#### TASK INPUTS
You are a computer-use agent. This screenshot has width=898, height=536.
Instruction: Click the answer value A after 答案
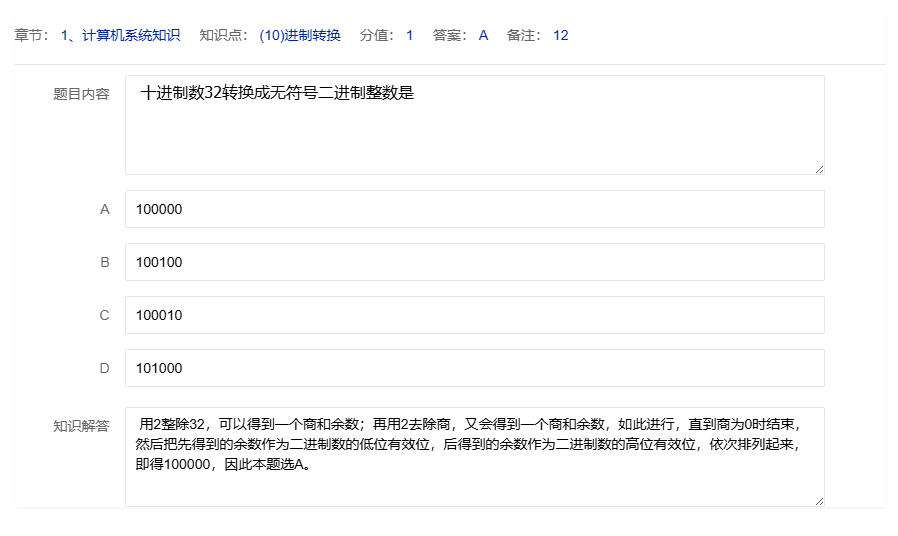pyautogui.click(x=483, y=35)
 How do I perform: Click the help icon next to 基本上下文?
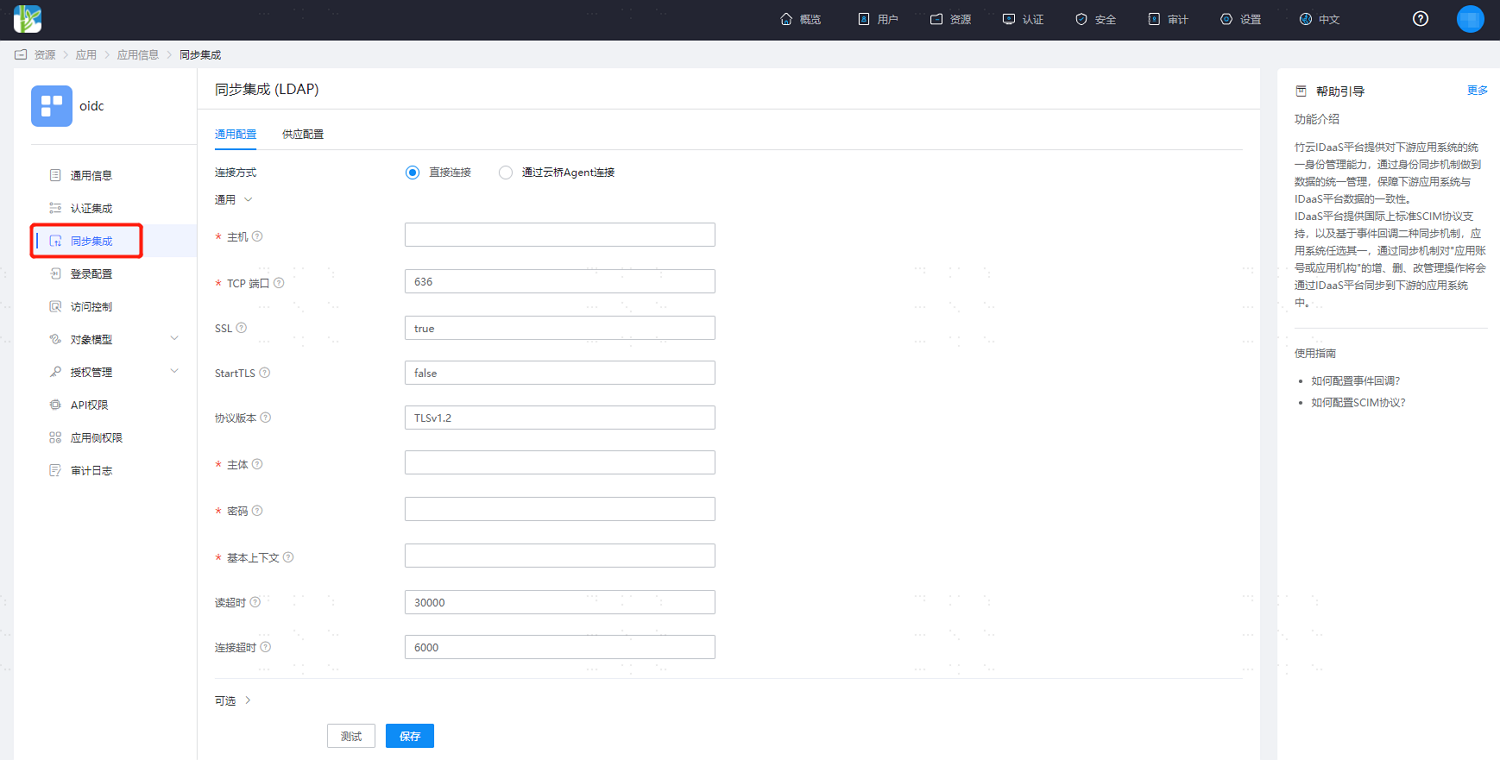288,557
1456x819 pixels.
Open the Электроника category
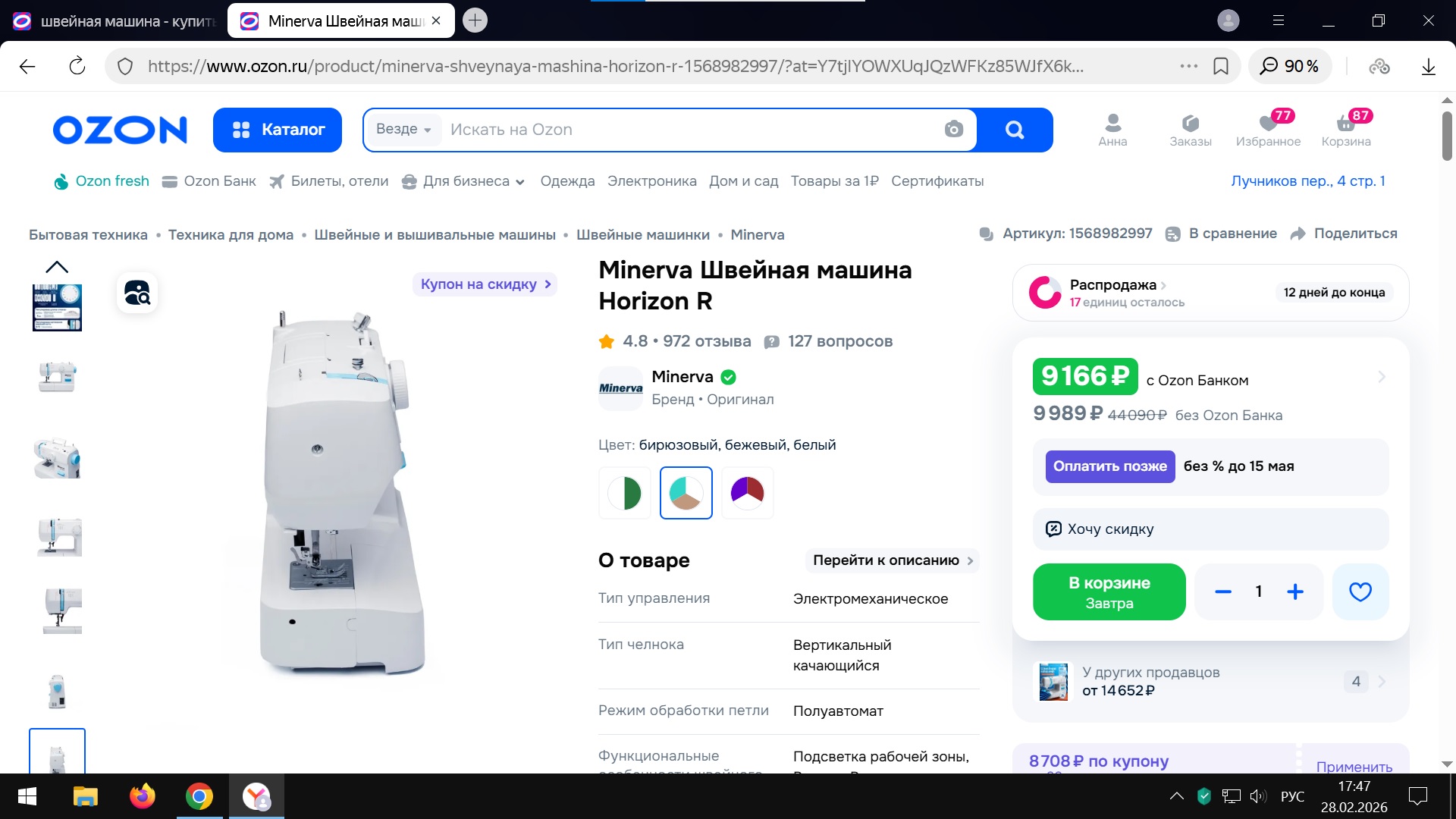pos(651,181)
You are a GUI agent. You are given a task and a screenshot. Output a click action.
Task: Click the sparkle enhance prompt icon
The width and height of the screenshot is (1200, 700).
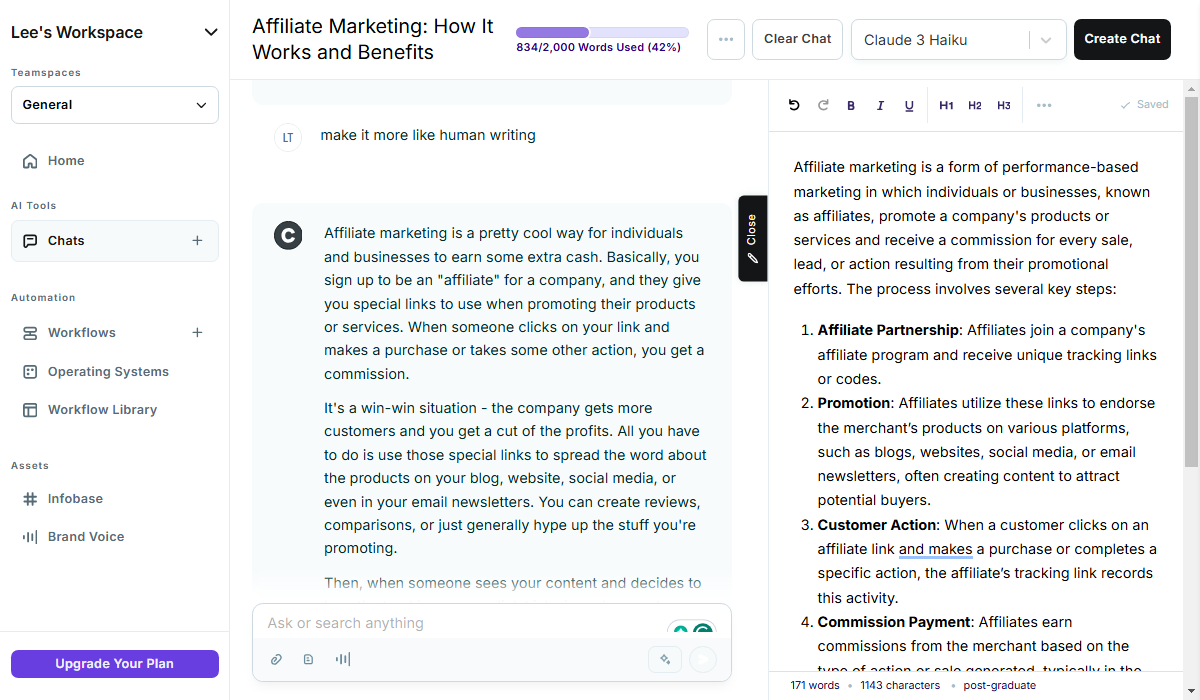coord(665,659)
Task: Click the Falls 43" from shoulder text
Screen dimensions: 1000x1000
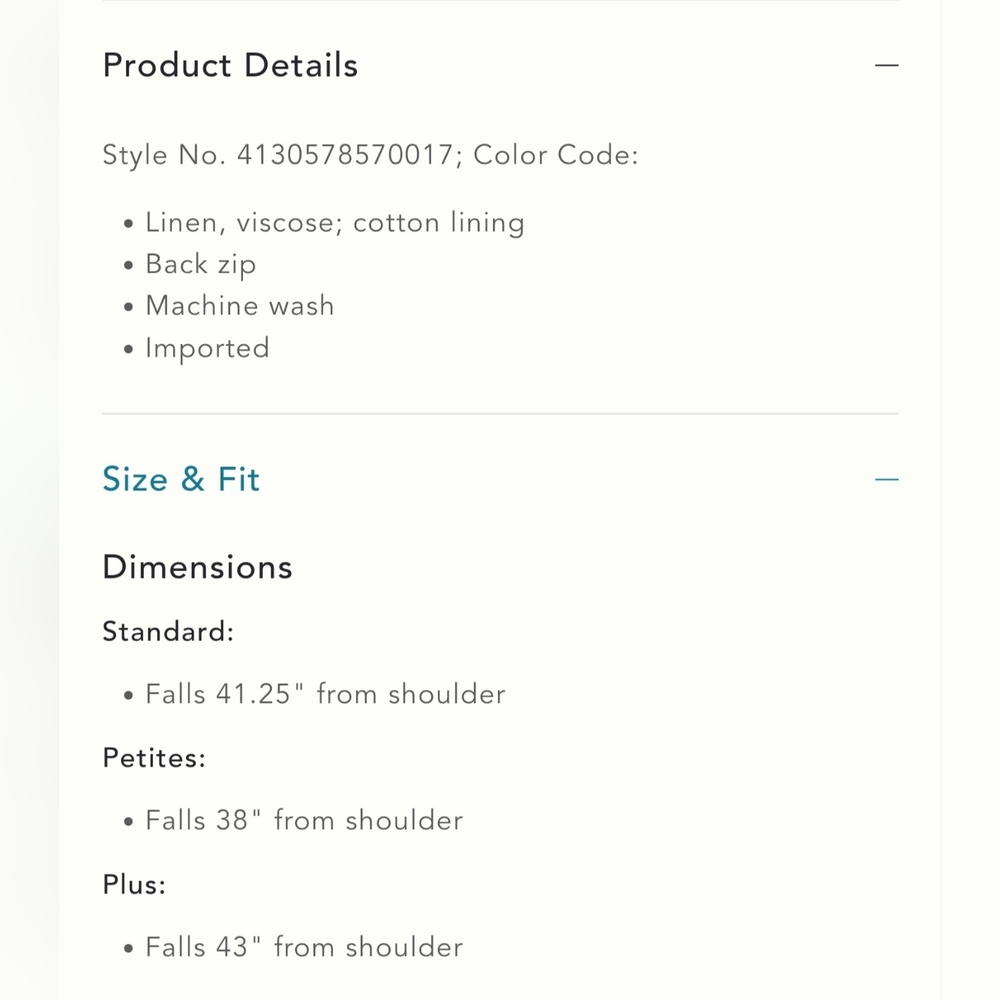Action: pyautogui.click(x=304, y=947)
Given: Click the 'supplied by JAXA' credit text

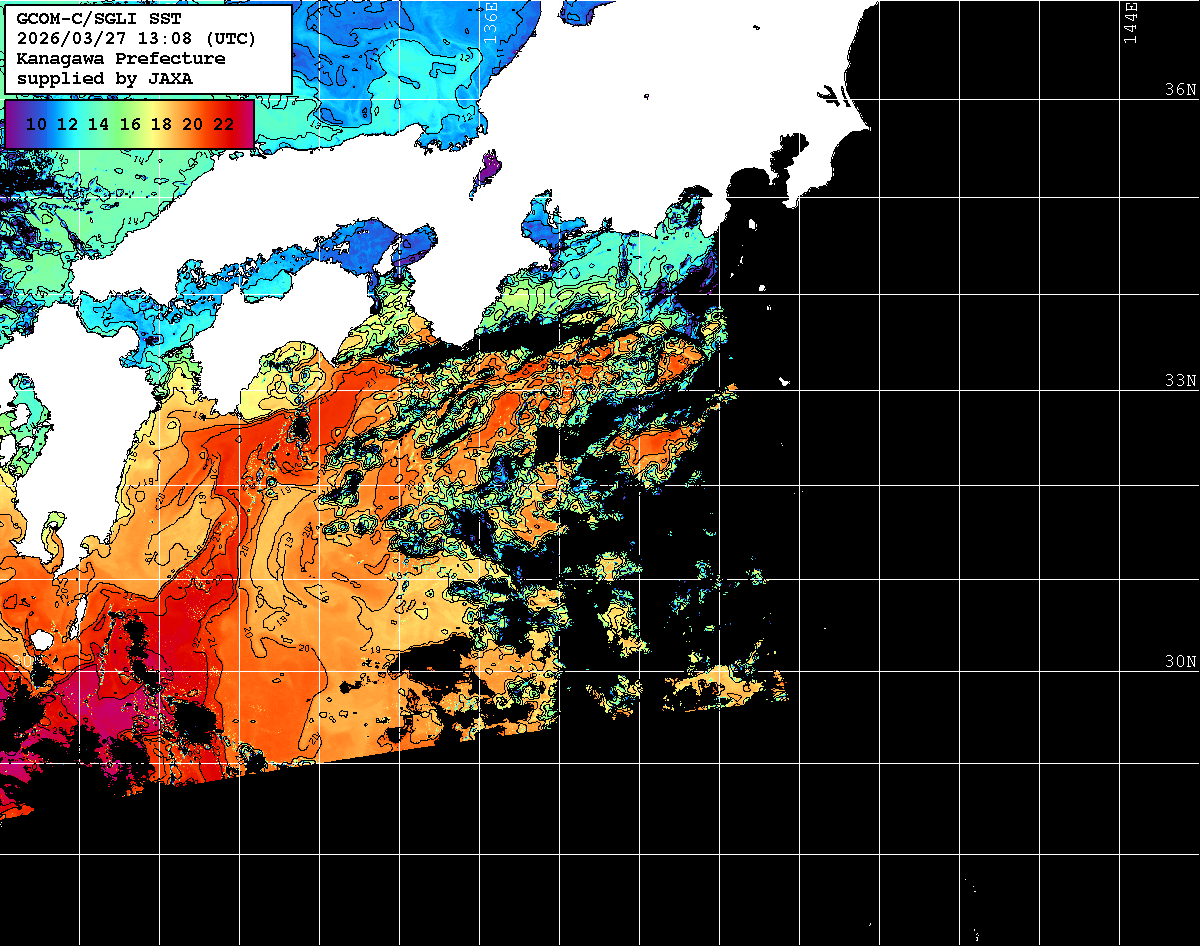Looking at the screenshot, I should (x=105, y=78).
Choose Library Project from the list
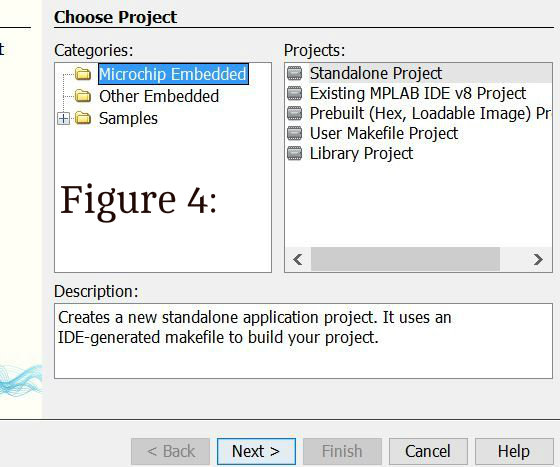The image size is (560, 467). (361, 153)
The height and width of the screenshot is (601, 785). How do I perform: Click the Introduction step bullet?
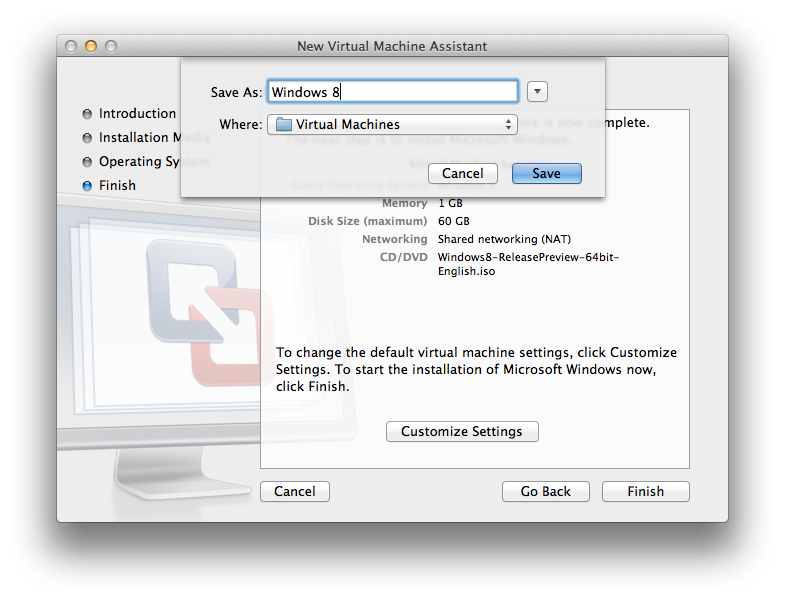click(87, 114)
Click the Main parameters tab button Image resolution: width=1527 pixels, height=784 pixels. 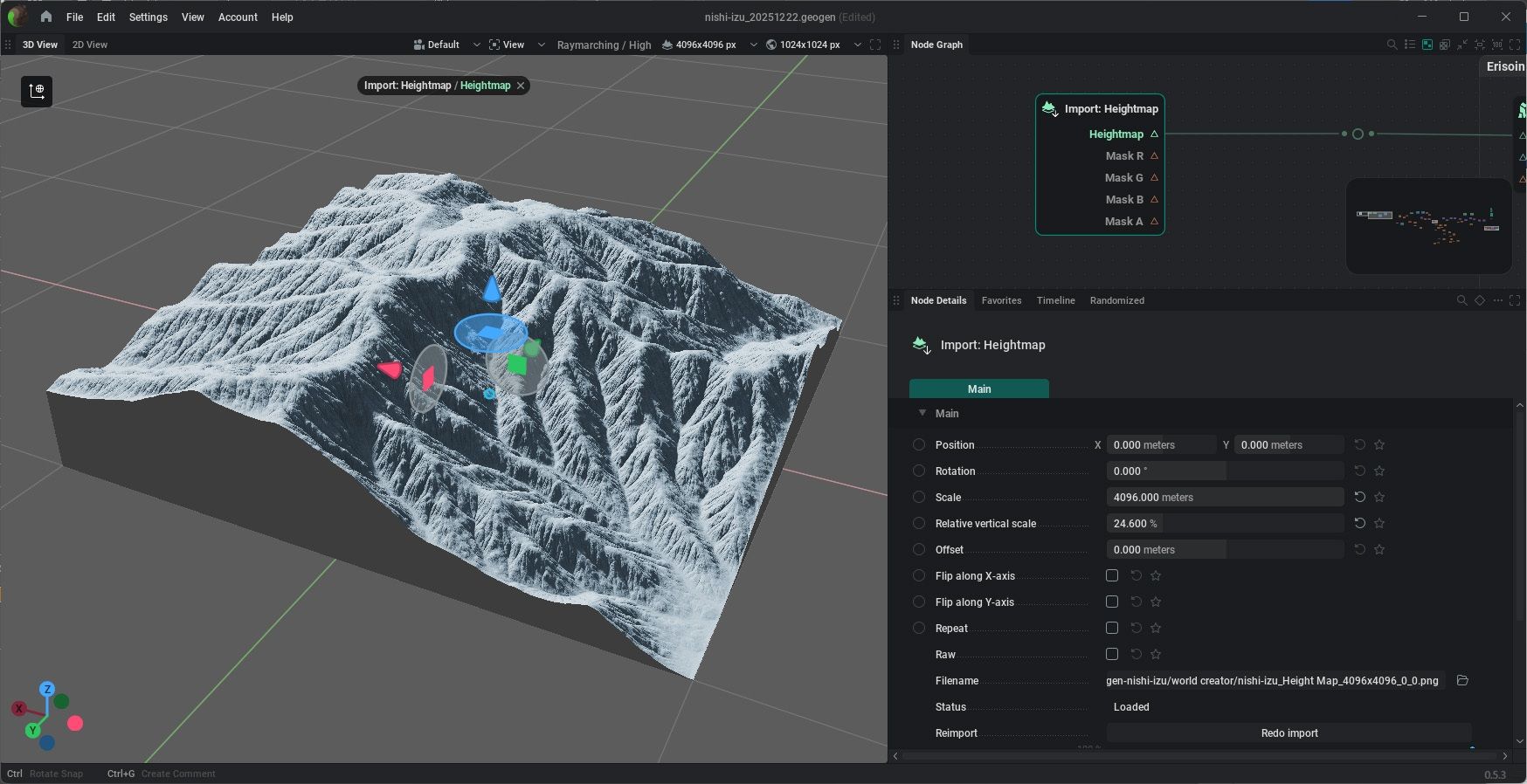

#### WHAT YOU NEED TO DO
Output every line of the rows above as a numbered list, omitting blank lines and leaving out the pictures.

#### PROBLEM SOLUTION
1. You are a computer-use agent. This screenshot has width=898, height=536.
2. Instruction: Click the answer value A after 答案
3. pyautogui.click(x=483, y=35)
4.  How do I perform: Click the help icon next to 基本上下文?
5. 288,557
6. 1456x819 pixels.
7. Open the Электроника category
8. pos(651,181)
9. You are a GUI agent. You are given a task and a screenshot. Output a click action.
10. Task: Click the sparkle enhance prompt icon
11. The width and height of the screenshot is (1200, 700).
12. coord(665,659)
13. Task: Click the Falls 43" from shoulder text
14. Screen dimensions: 1000x1000
15. Action: pyautogui.click(x=304, y=947)
16. Given: Click the 'supplied by JAXA' credit text
17. Looking at the screenshot, I should (x=105, y=78).
18. Choose Library Project from the list
19. The image size is (560, 467). (361, 153)
20. The height and width of the screenshot is (601, 785). How do I perform: Click the Introduction step bullet?
21. click(87, 114)
22. Click the Main parameters tab button Image resolution: width=1527 pixels, height=784 pixels. 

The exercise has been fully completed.